[slurm-users] Running pyMPI on several nodes

Pär Lundö par.lundo at foi.se
Fri Jul 12 06:04:21 UTC 2019

Hi there Slurm-experts!
I am  trouble using or running a python-mpi program involving more than one node. The pythom-mpi program is very simple, it only lists the number of ranks that is available in its environment. I have a munge-daemon running prior to starting the slurm-service and the program works when using a single node (so I suppose munge is working).
In addition, I have tested to run a simple sbatch-script where each available node (four nodes) states its hostname and returns.
Since authentication with Slurm is used via munge, do I need a passwordless SSH communication between the slurmctl and the nodes? (I found a guide,probably outdated stating that passwordless SSH communication is a neccessity for slurm, HTTP://admin-magazine.com/HPC/Articles/Resource-Management-with-Slurm).

I run the python-mpi program via a sbatch-script,invoking a srun-command.

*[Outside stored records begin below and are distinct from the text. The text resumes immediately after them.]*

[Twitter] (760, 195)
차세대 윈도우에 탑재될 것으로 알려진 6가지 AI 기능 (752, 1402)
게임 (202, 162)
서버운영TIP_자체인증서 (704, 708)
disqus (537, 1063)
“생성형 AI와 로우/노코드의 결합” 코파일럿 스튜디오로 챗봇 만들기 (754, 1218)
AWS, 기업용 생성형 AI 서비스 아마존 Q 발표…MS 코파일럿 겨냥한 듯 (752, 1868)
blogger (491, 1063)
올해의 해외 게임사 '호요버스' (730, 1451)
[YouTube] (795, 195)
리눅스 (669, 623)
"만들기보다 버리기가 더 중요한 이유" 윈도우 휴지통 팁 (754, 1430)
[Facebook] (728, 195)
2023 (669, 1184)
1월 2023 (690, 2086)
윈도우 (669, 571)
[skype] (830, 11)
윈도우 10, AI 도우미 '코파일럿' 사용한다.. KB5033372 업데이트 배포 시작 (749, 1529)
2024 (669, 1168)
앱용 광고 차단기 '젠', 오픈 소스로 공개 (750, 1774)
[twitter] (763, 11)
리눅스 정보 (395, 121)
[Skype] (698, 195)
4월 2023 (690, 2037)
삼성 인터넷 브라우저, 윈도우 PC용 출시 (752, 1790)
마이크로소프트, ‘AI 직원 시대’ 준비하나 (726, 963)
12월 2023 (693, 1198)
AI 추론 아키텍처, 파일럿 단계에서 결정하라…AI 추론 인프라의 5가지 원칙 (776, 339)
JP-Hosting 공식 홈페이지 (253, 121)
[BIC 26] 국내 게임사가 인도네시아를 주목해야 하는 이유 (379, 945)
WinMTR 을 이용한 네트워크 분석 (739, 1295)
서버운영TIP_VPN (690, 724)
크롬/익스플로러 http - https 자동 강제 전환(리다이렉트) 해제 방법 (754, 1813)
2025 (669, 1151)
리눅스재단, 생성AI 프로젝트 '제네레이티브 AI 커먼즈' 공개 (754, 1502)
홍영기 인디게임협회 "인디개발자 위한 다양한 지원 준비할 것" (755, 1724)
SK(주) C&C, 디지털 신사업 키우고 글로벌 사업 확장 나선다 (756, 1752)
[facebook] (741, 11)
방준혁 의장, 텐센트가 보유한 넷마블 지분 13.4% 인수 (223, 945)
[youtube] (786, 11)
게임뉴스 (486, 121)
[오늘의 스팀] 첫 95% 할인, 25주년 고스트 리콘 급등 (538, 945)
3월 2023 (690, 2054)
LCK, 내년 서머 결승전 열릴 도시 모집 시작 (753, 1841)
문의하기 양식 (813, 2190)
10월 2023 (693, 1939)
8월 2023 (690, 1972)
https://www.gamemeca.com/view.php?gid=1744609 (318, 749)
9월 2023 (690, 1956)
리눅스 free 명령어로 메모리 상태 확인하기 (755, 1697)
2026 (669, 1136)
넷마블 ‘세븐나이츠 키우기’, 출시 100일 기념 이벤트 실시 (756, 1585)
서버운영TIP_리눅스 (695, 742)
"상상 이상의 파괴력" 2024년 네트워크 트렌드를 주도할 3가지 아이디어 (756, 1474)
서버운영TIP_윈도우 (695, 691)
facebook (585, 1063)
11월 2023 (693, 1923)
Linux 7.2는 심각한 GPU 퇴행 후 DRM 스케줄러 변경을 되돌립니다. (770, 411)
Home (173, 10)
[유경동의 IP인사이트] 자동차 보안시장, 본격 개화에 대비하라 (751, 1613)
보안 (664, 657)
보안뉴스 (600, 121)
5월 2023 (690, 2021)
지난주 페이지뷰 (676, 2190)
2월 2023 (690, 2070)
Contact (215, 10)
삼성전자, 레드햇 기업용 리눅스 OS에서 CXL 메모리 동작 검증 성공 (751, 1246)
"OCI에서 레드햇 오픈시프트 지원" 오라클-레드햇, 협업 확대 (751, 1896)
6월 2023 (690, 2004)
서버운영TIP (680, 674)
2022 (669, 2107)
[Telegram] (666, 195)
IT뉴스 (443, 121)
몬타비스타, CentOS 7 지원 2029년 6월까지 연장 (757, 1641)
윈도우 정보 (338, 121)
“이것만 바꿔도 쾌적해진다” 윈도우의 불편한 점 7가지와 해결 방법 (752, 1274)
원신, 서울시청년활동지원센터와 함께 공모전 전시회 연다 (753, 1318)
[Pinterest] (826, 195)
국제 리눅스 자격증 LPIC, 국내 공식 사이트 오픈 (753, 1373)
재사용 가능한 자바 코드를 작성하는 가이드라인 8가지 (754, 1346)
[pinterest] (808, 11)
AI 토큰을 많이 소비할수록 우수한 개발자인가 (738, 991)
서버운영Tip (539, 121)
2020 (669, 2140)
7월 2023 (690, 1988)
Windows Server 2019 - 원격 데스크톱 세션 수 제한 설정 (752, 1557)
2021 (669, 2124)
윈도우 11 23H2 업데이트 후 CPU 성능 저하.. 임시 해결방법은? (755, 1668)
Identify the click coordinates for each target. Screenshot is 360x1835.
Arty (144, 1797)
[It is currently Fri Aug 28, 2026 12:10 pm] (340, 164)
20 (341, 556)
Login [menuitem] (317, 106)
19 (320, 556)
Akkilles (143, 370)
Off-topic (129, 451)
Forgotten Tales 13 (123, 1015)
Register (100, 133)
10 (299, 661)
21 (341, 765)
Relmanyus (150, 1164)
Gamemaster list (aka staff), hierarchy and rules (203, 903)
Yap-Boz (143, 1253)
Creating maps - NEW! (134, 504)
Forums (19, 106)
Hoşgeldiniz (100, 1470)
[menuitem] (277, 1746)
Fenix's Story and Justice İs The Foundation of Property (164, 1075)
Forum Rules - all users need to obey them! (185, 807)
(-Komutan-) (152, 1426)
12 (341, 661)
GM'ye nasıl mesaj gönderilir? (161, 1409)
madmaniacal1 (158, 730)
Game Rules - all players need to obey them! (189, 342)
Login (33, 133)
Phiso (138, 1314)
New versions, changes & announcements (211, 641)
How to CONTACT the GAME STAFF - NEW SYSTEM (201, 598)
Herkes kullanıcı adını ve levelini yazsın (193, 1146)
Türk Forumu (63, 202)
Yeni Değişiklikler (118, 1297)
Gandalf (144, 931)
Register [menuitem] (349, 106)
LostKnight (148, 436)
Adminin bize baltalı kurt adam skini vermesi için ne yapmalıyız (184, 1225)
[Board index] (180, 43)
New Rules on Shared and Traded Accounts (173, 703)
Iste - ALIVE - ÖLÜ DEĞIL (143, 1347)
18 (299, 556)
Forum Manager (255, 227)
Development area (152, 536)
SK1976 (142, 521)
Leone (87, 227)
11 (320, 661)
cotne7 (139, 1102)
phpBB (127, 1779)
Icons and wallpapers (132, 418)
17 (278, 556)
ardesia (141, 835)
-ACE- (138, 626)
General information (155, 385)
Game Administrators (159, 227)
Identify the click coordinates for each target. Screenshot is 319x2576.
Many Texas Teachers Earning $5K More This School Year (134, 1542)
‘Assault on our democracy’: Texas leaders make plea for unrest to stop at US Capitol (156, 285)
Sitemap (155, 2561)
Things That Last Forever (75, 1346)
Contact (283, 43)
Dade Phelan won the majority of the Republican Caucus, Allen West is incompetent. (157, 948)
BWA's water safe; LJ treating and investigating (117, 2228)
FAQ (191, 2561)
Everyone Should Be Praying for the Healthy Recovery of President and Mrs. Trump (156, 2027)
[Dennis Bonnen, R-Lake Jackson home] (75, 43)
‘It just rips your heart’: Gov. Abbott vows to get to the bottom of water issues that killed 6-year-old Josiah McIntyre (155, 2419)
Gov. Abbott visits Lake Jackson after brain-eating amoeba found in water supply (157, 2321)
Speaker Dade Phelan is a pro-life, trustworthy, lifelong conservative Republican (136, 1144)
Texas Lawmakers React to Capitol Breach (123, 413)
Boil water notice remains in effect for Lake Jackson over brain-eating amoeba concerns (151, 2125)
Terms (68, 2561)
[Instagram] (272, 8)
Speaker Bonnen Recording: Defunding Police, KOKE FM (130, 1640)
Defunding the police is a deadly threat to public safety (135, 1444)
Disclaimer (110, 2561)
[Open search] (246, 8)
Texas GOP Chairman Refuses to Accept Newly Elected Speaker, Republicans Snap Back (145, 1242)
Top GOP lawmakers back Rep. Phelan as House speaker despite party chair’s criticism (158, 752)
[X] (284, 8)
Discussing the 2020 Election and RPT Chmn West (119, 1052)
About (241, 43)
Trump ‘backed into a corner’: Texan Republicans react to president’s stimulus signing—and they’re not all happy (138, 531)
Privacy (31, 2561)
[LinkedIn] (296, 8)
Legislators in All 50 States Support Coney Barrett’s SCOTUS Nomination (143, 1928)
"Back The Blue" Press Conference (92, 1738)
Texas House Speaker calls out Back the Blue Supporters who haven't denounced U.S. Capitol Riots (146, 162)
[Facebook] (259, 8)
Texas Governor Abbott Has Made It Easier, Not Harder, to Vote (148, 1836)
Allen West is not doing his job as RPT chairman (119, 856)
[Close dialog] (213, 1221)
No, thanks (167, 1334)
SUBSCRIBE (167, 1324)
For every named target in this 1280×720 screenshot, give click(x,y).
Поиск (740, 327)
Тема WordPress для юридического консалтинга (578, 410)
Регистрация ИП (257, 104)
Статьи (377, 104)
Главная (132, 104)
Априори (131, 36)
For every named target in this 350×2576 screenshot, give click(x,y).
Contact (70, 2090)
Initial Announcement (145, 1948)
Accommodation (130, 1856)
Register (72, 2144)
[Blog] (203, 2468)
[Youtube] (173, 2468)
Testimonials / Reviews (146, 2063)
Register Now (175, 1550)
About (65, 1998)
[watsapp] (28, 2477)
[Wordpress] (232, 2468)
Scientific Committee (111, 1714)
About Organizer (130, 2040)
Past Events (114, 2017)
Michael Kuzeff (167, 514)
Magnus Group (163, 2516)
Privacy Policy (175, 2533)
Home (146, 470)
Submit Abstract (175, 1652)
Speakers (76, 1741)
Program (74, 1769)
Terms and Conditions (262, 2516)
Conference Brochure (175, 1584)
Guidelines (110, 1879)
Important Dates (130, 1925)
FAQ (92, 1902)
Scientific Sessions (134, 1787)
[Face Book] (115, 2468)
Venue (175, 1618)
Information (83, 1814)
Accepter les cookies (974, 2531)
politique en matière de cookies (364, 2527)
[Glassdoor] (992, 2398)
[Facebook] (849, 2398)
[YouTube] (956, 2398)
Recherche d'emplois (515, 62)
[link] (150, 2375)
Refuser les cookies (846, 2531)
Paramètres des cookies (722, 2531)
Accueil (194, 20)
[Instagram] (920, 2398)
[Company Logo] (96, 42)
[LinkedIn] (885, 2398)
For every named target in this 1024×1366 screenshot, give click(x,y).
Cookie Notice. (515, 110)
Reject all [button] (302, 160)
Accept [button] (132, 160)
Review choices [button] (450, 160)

Each node has 8 CPUs.
The srun-command is :
”srun -N2 -n8 python3 python-mpi.py” ,
when tested on two nodes.
It works fine running on a single node(with ”-N1” instead of ”-N2”), but it is aborted or stopped when running on two nodes.
Should I have ”-n16” when running on two nodes? (In order to allocate the complete number of CPUs available of the two nodes.)
Slurm is configured and built with pmix.
I am running Slurm 19.05 on Ubuntu 18.04 as server and the nodes are running same slurm-version on Ubuntu 18.10.

Best rehards,